> _Task brief_
An exact, picture-free copy of the listing is required.

►

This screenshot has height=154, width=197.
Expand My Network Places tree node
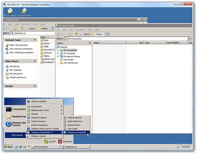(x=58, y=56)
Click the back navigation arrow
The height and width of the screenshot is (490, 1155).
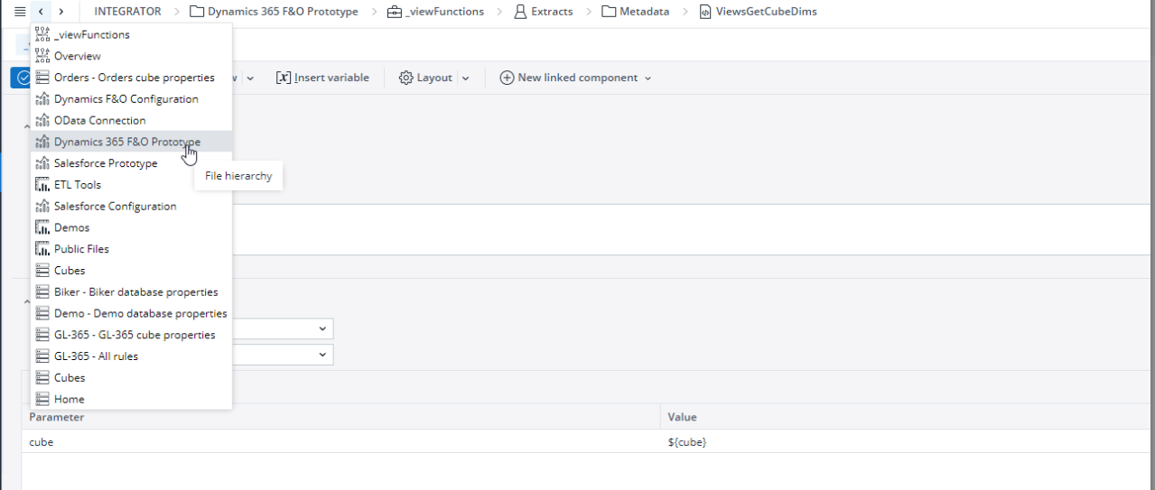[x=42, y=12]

◄

> _Answer to this task_
This screenshot has height=154, width=197.
Expand My Network Places tree node
(x=58, y=56)
Click the back navigation arrow
The height and width of the screenshot is (490, 1155).
[x=42, y=12]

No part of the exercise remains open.